Photo by Fg2 — public domain
From the train station all the way up the hill, sacred gates are lined up like hollow dominoes. We are the spots, our pale acquisitive faces bobbing atop suit coats & kimonos. Vermillion, the color of success is vermillion, & it hurts our eyes.
As we near the shrine, we hear the tin hail of one-yen coins, which are minted for no other reason than to feed the bottomless stomachs of the offertory boxes. And that splashing sound is no fountain: every day, in the name of purity, thousands of mouths are washed out with the same few dozen bamboo dippers. We take them from the hands of strangers with the slightest of bows. Water is the earth’s own currency, & we swallow with reverence. Our words must be clean when we speak to the god, even if the tongue barely twitches in its lurid cave. Our desires must be pure as pressed rice.

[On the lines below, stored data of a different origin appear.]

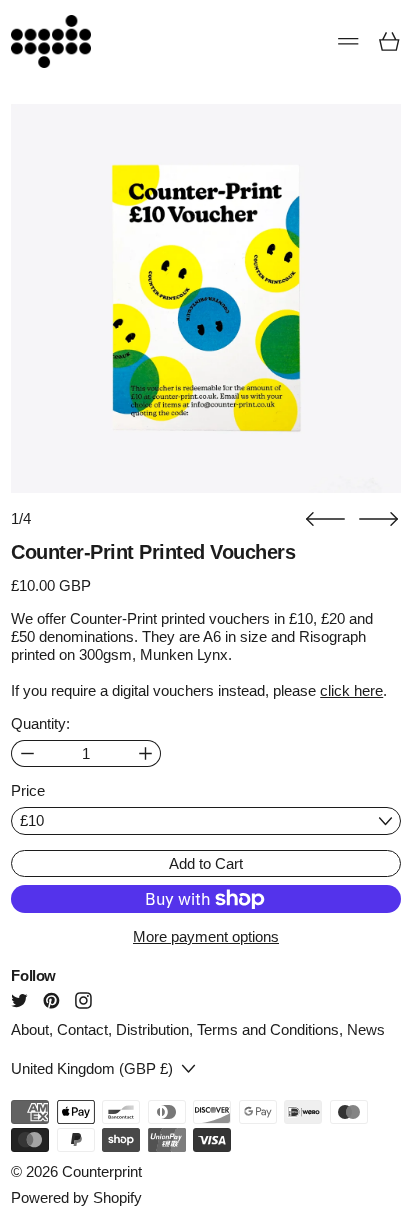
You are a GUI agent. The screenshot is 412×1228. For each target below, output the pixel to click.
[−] (26, 753)
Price (28, 790)
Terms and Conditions (268, 1029)
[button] (325, 519)
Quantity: (40, 723)
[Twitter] (19, 1000)
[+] (145, 753)
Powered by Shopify (76, 1197)
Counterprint (102, 1171)
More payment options (206, 936)
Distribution (152, 1029)
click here (351, 690)
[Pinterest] (51, 1000)
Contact (82, 1029)
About (30, 1029)
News (366, 1029)
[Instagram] (83, 1000)
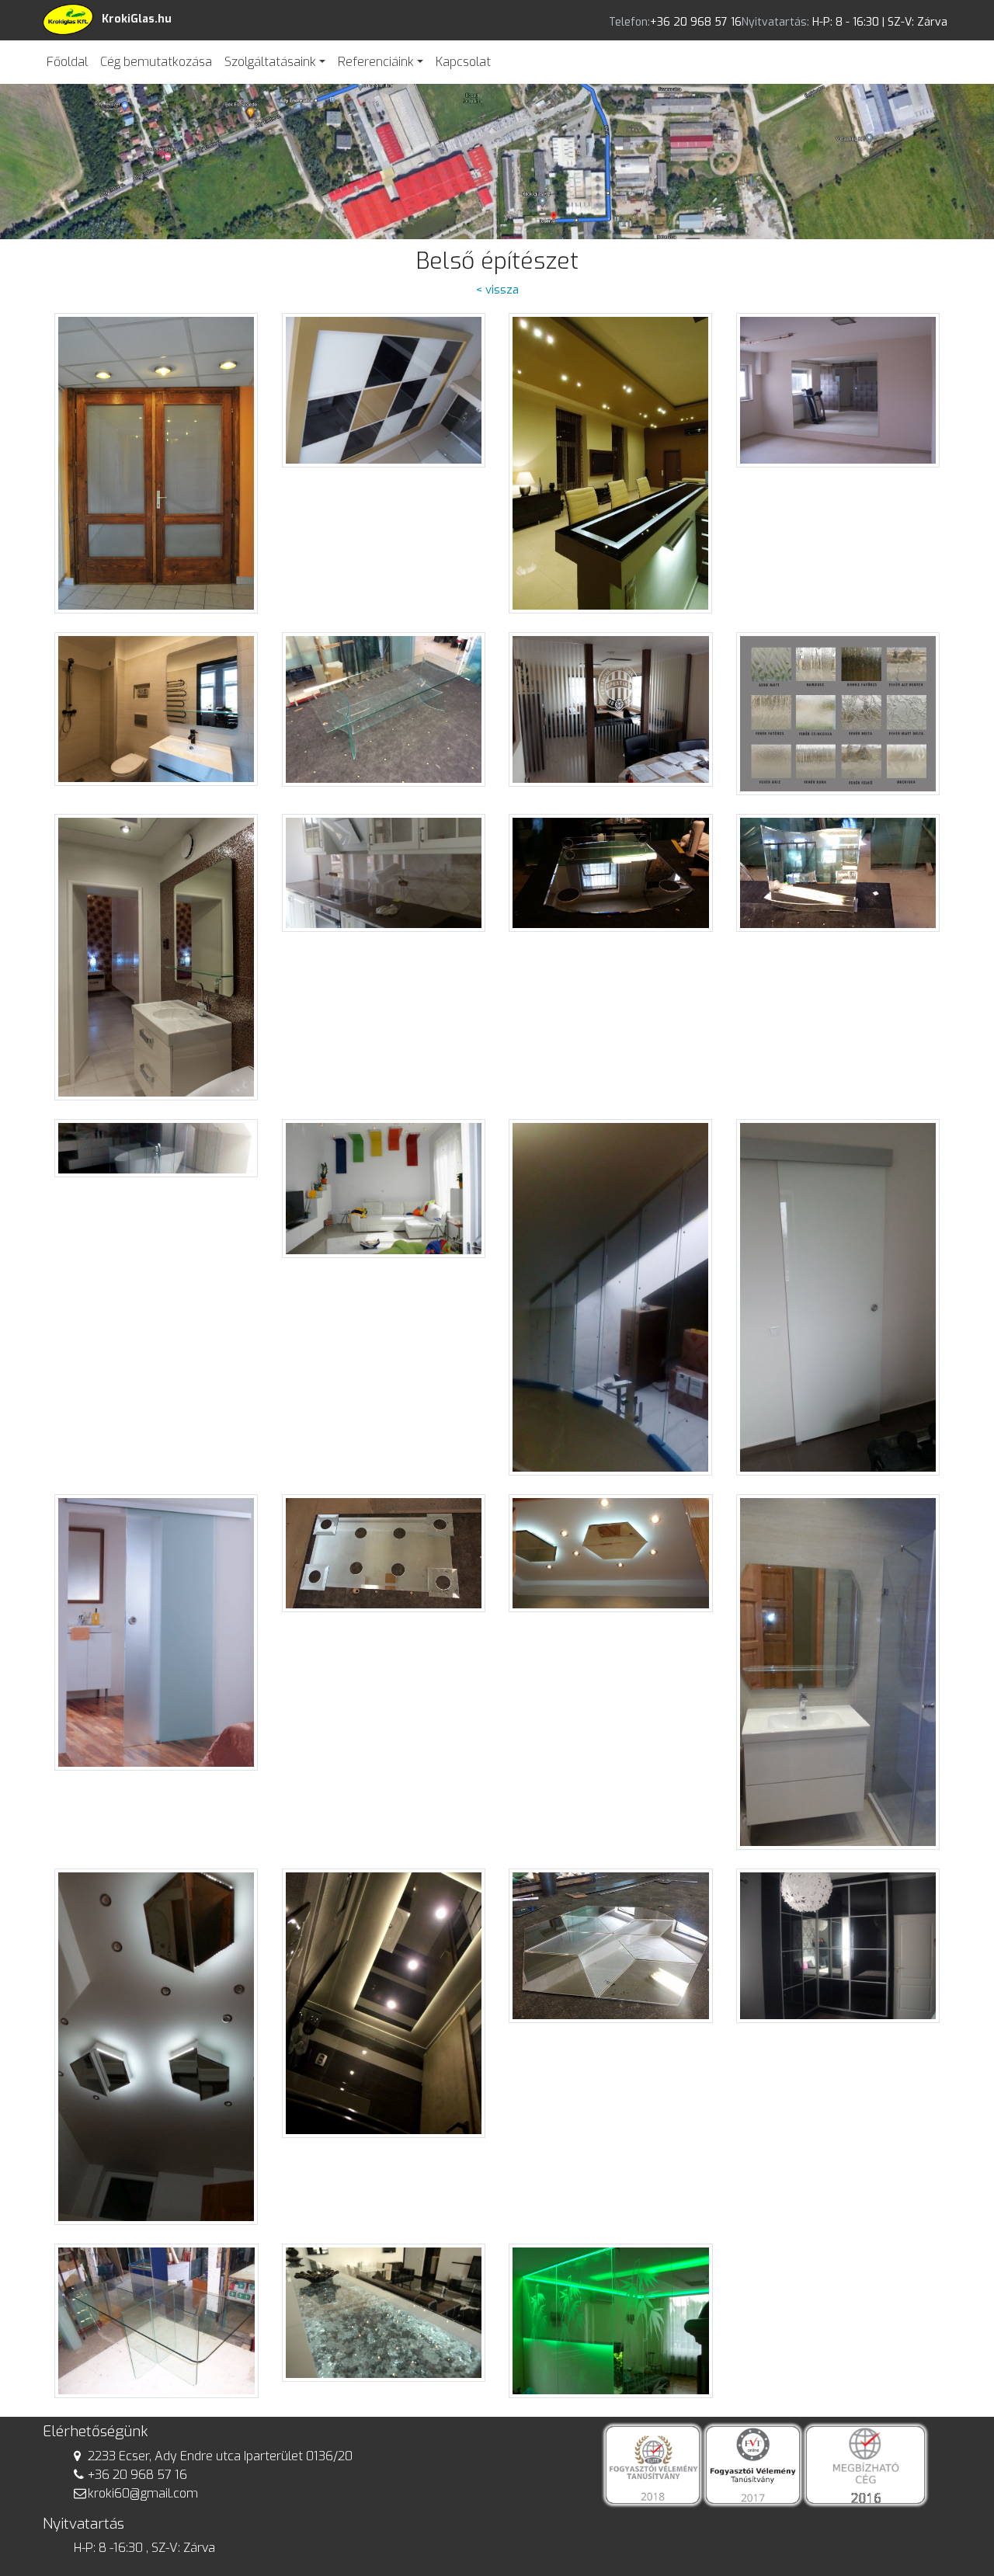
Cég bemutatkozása (156, 62)
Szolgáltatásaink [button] (270, 62)
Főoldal (67, 62)
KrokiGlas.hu (137, 19)
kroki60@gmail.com (143, 2493)
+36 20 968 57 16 (137, 2474)
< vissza (497, 289)
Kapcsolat (463, 62)
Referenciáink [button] (376, 62)
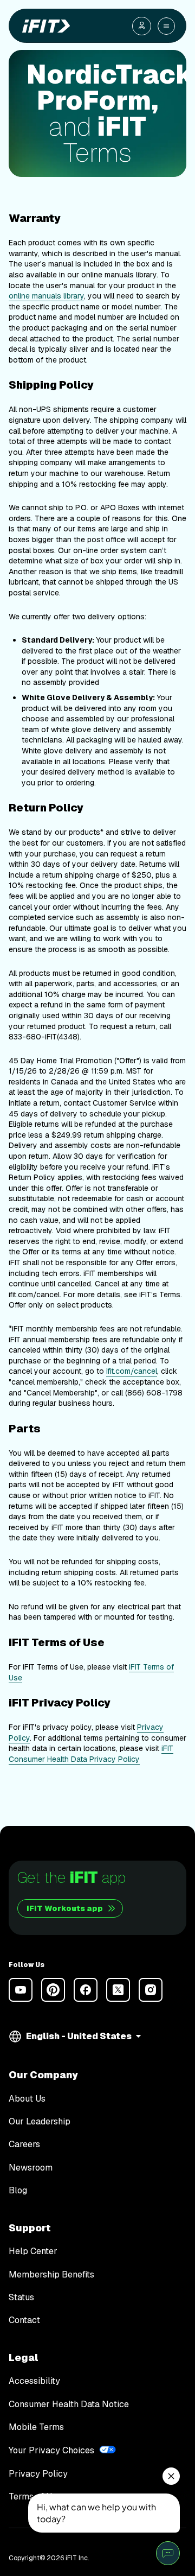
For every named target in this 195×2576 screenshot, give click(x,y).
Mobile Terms (36, 2427)
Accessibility (34, 2381)
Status (21, 2297)
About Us (27, 2099)
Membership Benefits (51, 2275)
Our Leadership (39, 2122)
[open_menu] (166, 26)
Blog (18, 2191)
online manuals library (46, 296)
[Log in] (141, 26)
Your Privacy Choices (51, 2450)
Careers (24, 2144)
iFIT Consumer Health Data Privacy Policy (91, 1753)
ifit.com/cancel (131, 1371)
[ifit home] (44, 26)
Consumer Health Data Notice (69, 2404)
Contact (24, 2320)
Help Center (33, 2251)
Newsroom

I’m here to accompany my homestay family, whose eldest son is about to take a high school entrance exam, but they encourage me to pray, too. “Whatever you want the most, say it in your heart. Use pictures! Inari won’t understand English.” Indeed, I am the only foreigner here. It may be a major shrine, but tourists prefer thousand-year-old temples from which the last traces of paint have long since faded away, & where the aesthetic of enlightened poverty reigns unchallenged. What do I want? I go through the motions, clapping my hands to get the god’s attention. A white fox flickers in my mind’s eye.